Véritable effet d'annonce « post » affaire Cahuzac, François Hollande demandait la semaine dernière des mesures de renforcement de contrôle des paradis fiscaux. Quelles conclusions tirer de ces déclarations ?

La question des paradis fiscaux est sujette à une vaste hypocrisie : véritable épicentre du capitalisme depuis plus de 30 ans, ils restent nécessaires de facto (dans la mesure où ils sont soumis à une certaine forme de régulation) au développement de la mondialisation et de son corollaire : la libre circulation des capitaux.

Paradoxalement, plus on cherche à imposer des régulations strictes au fonctionnement des banques, plus les paradis fiscaux ont de l'attrait. Ils permettent en effet de s'affranchir d'un cadre législatif devenu de plus en plus contraignant depuis la crise de 2008, avec comme conséquence directe la capacité à obtenir des financements de projets moins chers et plus simples à mettre en place. Il est nécessaire, dans cette perspective, d'identifier ce qui est acceptable d'un point de vue du fonctionnement des marchés et des risques encourus, de ce qui ne l'est pas.

Aucun pays ne peut fonctionner sans un système bancaire dynamique, véritable « poumon » de l'économie de marché. Les paradis fiscaux ne sont pas synonymes de fraude systématique mais apportent des architectures fiscales, juridiques et réglementaires facilitant l'accès à certains marchés.

Pour des raisons historiques, le financement de l'aéronautique nécessite par exemple de maintenir une présence dans ces endroits.

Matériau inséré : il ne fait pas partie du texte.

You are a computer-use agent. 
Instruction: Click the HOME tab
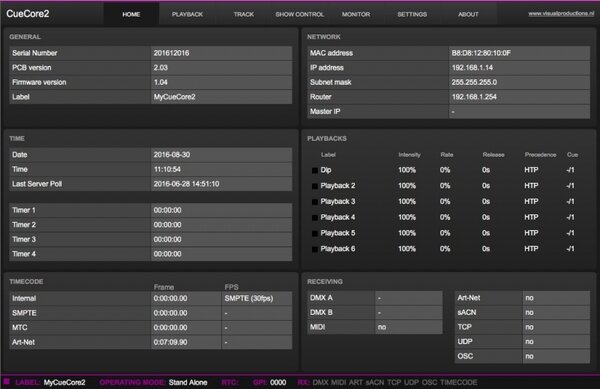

De la même manière, l'opacité de l'actionnariat dans un jeu concurrentiel complexe peut permettre de gagner des marchés dans des zones où les règles concurrentielles et culturelles diffèrent de celles du monde occidental. La conquête du marché chinois, présente sur toutes les lèvres, nécessite par exemple un mode d'approche de ce type.

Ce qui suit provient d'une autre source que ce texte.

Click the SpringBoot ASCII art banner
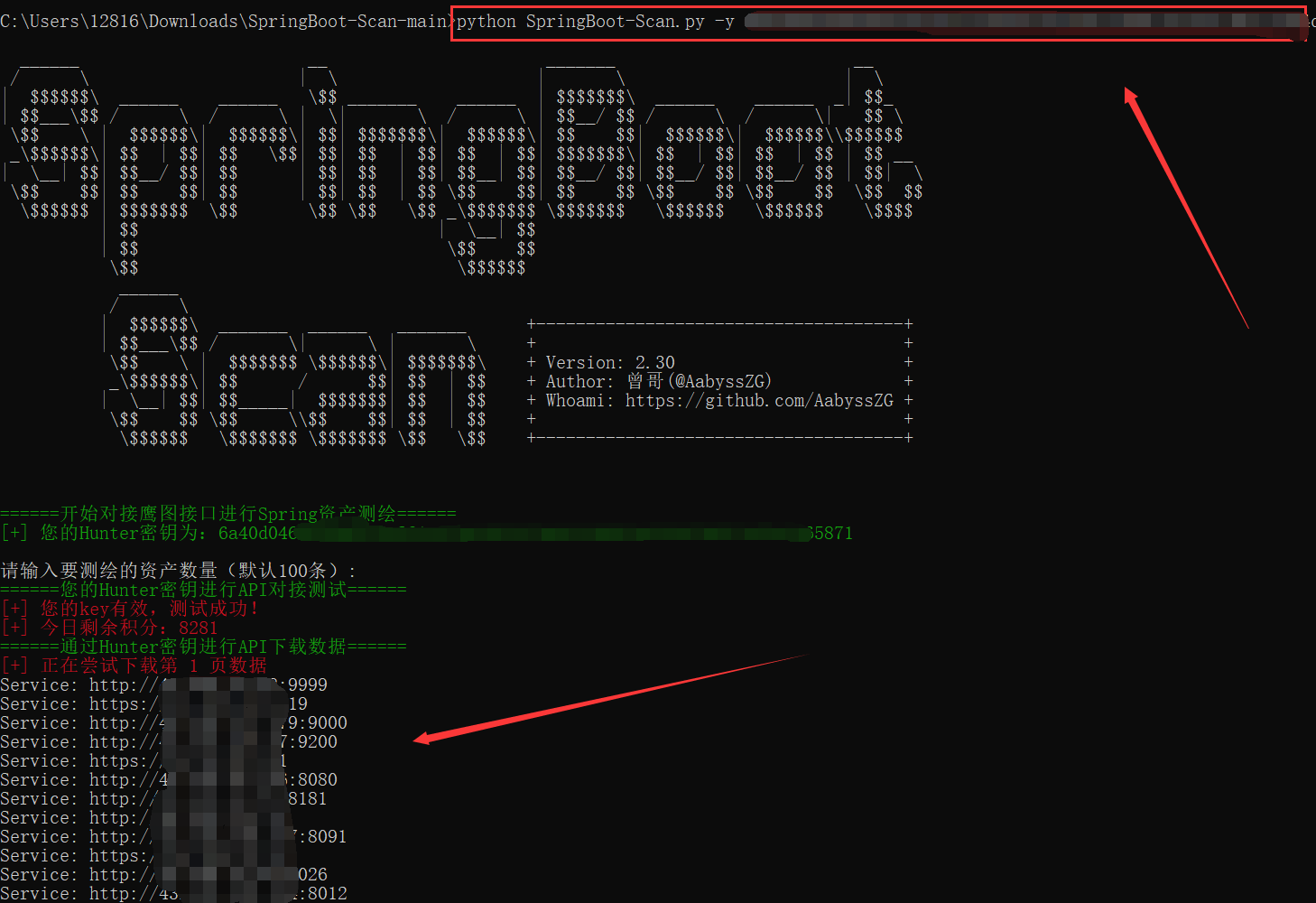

Pour acquérir plus de transparence, deux logiques sont actuellement en discussion, l'une de « dénonciation », l'autre relevant davantage de la « supervision ». La première logique consisterait à transformer les banques en « agents du fisc » à même de dénoncer leurs clients auprès de la législation des pays concernés. C'est cette logique qu'a par exemple retenu UBS aux Etats-Unis, pays où le FACTA (Foreign Account Tax Compliance Act) permet ensuite d'échanger de telles informations auprès des autorités étrangères concernées.

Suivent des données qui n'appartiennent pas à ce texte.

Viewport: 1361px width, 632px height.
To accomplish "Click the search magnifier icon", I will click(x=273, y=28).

Une deuxième option donnerait aux banques un rôle de supervision vis-à-vis des fonds de leur clientèle, elles deviendraient alors responsables du respect de la législation fiscale de leurs clients et en rendraient compte à l'administration fiscale de leur pays. Plus responsabilisante, cette logique permettrait non seulement à la banque d'intégrer le « service fiscal » dans sa relation avec les clients et sauvegarderait une partie du secret bancaire. Elle permettrait donc d'apporter de la transparence sans supprimer la logique économique bancaire, la banque restant un prestataire au service de sa clientèle.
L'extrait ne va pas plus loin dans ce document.